**WHAT TO DO:** List every line of the entries below that contains the word "table", copying each line in full. Count only matches with the same capitalization.

**DATASET CONTENT:**

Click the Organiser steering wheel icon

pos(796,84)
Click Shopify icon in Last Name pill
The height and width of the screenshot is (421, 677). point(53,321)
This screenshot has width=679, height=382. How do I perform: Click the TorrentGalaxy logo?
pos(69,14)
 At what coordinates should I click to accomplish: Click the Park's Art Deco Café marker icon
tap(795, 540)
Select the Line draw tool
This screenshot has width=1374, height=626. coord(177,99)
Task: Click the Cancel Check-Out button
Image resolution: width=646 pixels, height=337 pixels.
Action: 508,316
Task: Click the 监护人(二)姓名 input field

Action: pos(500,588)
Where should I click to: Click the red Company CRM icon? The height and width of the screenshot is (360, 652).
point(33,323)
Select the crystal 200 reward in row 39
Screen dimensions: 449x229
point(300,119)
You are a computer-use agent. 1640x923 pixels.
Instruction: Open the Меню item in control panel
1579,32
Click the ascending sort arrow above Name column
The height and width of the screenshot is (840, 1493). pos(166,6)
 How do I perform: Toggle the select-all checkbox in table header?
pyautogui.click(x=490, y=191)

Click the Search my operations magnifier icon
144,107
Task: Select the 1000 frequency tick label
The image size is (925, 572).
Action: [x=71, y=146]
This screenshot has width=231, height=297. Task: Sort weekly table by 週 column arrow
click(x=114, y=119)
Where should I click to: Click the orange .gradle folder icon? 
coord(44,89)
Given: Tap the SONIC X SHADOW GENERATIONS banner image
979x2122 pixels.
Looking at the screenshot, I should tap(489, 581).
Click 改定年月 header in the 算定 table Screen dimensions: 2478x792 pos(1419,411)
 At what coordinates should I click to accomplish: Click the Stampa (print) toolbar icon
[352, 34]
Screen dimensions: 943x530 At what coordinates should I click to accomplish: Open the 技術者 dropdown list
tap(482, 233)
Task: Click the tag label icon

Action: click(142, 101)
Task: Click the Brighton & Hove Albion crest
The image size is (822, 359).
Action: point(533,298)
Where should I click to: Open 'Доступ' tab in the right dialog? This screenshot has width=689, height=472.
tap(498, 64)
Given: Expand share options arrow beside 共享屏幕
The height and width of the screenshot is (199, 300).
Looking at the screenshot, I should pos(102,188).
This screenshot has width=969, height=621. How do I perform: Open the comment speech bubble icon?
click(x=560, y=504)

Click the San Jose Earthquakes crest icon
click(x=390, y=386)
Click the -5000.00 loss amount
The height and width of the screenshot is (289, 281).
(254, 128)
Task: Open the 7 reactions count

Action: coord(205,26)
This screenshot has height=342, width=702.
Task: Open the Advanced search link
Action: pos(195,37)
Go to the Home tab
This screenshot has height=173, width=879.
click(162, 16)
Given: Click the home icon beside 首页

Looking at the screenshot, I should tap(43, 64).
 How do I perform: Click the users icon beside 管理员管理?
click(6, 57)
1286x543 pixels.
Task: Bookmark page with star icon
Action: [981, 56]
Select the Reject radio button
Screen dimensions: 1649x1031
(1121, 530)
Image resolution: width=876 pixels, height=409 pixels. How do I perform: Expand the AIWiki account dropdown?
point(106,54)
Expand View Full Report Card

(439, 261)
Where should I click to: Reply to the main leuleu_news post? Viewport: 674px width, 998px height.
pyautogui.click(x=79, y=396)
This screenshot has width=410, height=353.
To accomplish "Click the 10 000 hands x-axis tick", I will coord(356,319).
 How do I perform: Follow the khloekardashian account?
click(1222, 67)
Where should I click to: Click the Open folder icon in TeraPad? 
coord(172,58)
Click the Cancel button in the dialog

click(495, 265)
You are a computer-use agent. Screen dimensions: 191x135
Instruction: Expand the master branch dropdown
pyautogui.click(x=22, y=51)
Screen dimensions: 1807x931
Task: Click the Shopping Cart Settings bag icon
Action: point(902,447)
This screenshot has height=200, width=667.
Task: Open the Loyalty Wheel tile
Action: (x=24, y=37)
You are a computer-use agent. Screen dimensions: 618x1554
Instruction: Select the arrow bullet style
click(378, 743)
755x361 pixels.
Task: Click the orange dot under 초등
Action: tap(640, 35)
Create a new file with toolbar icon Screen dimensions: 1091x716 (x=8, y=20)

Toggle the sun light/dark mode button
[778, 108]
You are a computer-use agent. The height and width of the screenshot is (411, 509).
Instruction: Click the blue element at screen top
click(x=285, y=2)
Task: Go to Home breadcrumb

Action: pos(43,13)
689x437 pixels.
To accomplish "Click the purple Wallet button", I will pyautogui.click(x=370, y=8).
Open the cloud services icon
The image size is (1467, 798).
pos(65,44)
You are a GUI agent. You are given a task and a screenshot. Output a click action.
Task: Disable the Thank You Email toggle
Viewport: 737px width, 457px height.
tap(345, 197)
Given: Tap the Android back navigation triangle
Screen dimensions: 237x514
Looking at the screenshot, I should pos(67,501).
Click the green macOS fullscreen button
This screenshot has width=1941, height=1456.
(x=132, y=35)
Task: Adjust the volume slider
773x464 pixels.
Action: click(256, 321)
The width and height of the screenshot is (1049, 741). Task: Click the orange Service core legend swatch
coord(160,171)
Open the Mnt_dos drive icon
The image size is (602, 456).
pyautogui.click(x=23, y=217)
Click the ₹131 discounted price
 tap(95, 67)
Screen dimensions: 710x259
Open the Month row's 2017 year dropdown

**WRITTEN SOLUTION:**
 How do I perform: Toggle the select-all checkbox in table header?
This screenshot has width=231, height=297. Task: Sort weekly table by 週 column arrow
Click 改定年月 header in the 算定 table Screen dimensions: 2478x792 pos(1419,411)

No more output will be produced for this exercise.